Zero of my C-level execs have ever heard of IPv6.
Zero of my board members have ever heard of IPv6.
Zero of all of these have IPv6 on their agenda.

I run the show.

The failure of IPv6 was to ignore the notion of ecosystem. The IPv6 ecosystem, 
after 20 years, is still a niche market compared to the IPv4 ecosystem.

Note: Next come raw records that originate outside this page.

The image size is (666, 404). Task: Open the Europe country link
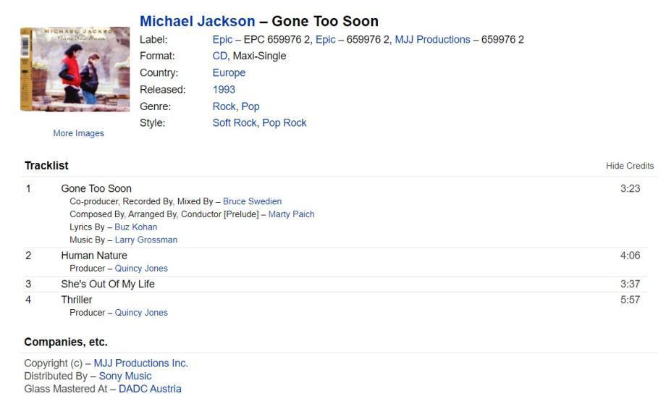point(229,72)
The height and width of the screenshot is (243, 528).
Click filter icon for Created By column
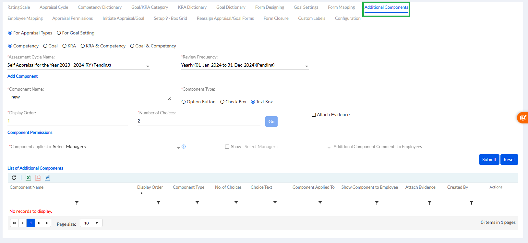471,203
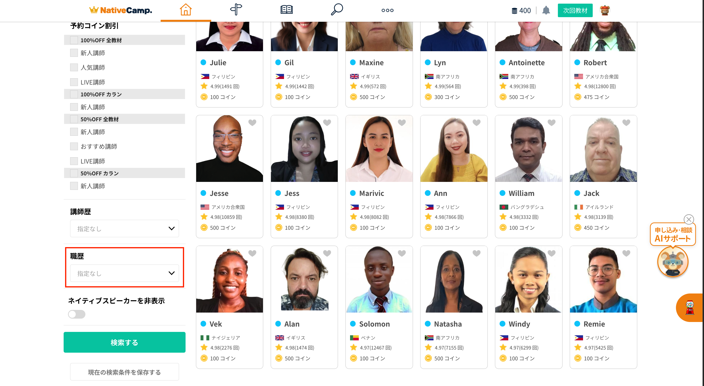This screenshot has width=704, height=386.
Task: Expand the 講師歴 dropdown
Action: (124, 229)
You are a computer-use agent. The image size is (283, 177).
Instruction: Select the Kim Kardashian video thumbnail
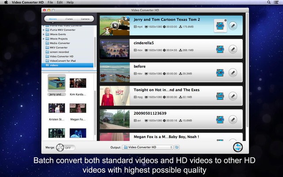(x=78, y=83)
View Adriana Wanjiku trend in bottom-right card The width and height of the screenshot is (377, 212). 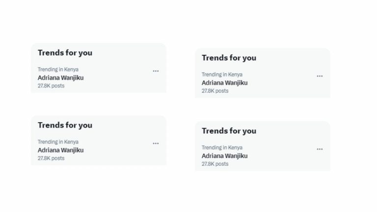coord(224,156)
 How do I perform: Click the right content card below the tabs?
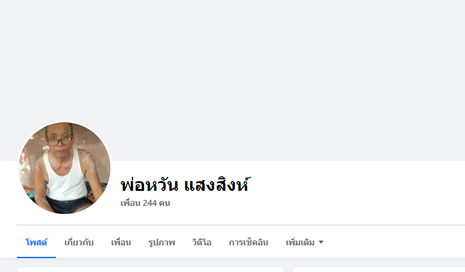[378, 270]
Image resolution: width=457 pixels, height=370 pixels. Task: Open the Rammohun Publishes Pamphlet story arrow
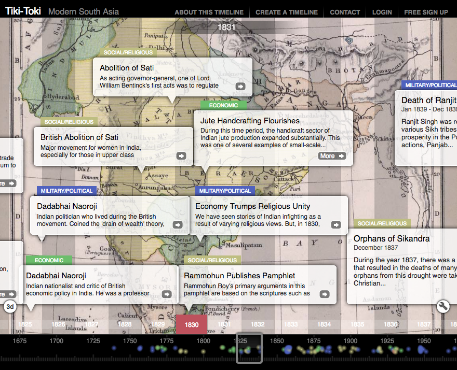click(324, 293)
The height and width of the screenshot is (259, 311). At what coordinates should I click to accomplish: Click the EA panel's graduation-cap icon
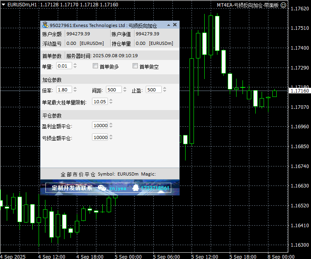pyautogui.click(x=45, y=25)
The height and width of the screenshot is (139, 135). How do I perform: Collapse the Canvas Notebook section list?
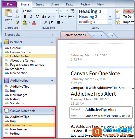click(x=52, y=111)
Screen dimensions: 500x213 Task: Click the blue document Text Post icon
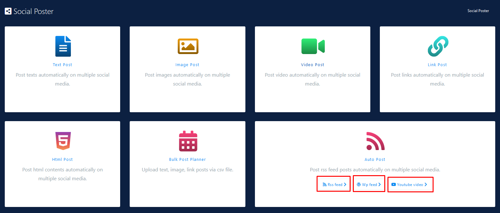63,46
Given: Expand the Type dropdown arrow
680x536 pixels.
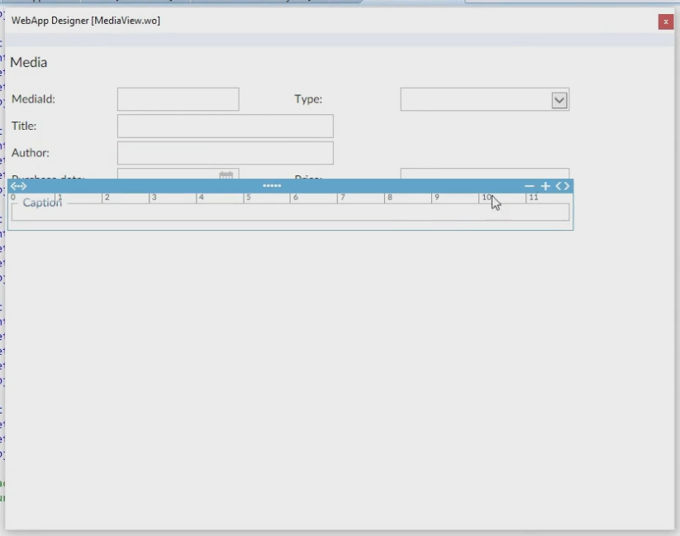Looking at the screenshot, I should [559, 100].
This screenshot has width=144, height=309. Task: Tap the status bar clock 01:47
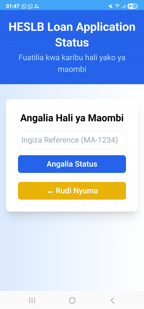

> As much as I am in favor of IPv6 deployment and use IPv6 every day and look 
> forward eagerly to the
> day when IPv4 is constrained to unimportant islands of in the dark corners of 
> the internet, the
> reality is that this policy does nothing at all to move us closer to that 
> day. Instead, it helps
> some of the people promoting IPv6 feel like they’ve accomplished something 
> while only serving to
> annoy those that are resistant to IPv6 deployment. I’m pro v6 and I oppose 
> the policy as written.

I am glad you see that. There is nothing wrong being pro-v6, but the line you 
should not cross (nor should ARIN) is getting anti-v4.
The FUD that the IPv4 Internet will stop because of shortages has come, and 
gone. Any subsequent efforts to sunset IPv4 will be matched in efforts to 
disable IPv6.

Michel.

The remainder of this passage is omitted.